| PROVIDED TEXT |
From www.upstreamonline 17 January 2011 12:41 GMT 

*Shell lines up Karoo shale play*
Supermajor Shell plans to explore for shale gas in South Africa's Karoo basin according to reports. The announcement was made in an advertisement in the Sunday Times newspaper, reported Reuters. 

The company said it had applied to Petroleum Agency South Africa for exploration rights in the South Western Karoo Basin to assess viable unconventional gas resources. 

Precise sites within the proposed 90,000 square kilometre exploration area had not yet been identified, the company said. 

Shell said it would, from next week, hold meetings to solicit views from the public and compile an environmental assessment of the project. 

A number of local and foreign companies such as BHP Billiton and Sasol have shown interest in gas exploration in South Africa. 

If successfully developed, shale gas could become a viable alternative for South Africa's power generation, which now relies on coal for 95% of supply. It could also help reduce the country's carbon footprint. 

In the US and some other countries, environmentalists have raised concern that the methods used to extract shale gas could lead to contamination of water supplies.

| SET PROBLEM |
List every news publication or news service named in the Karoo shale gas article.

| DATASET CONTENT |
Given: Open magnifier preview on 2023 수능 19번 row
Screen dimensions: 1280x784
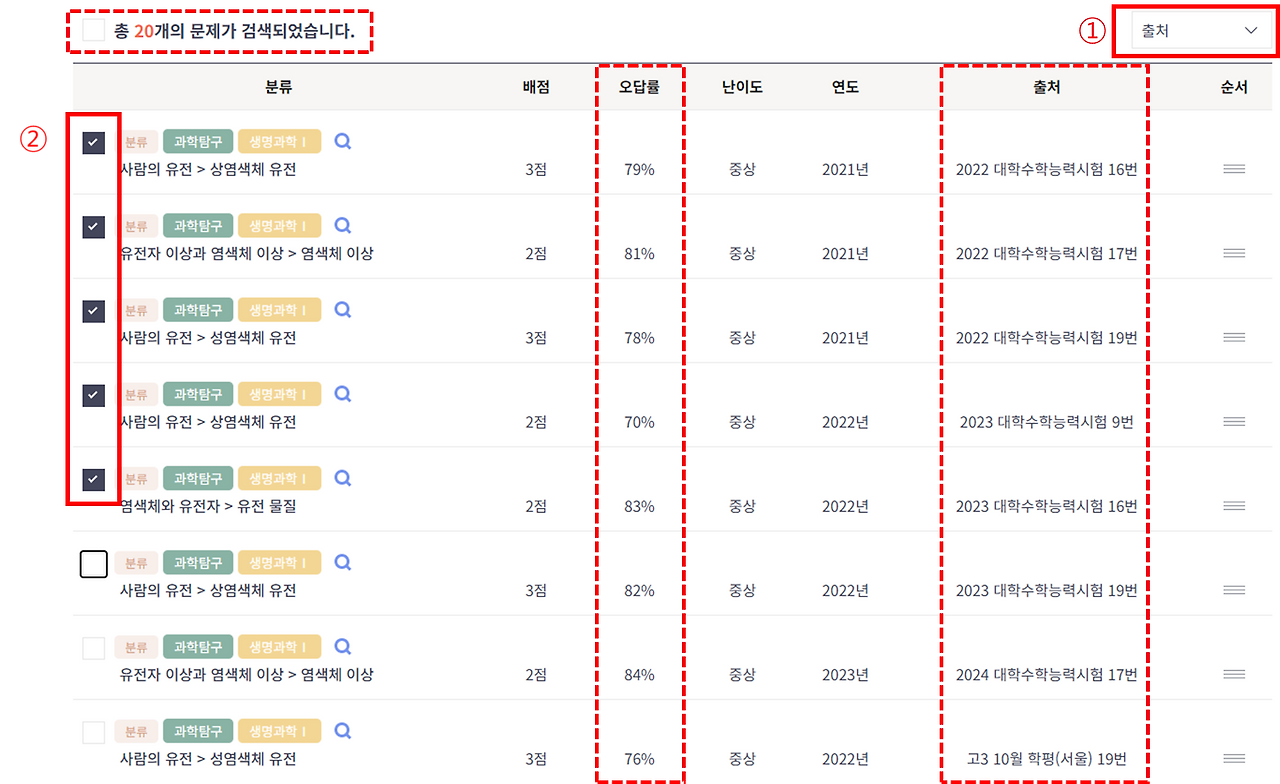Looking at the screenshot, I should pyautogui.click(x=342, y=562).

| COMPLETE RESPONSE |
- www.upstreamonline
- the Sunday Times newspaper
- Reuters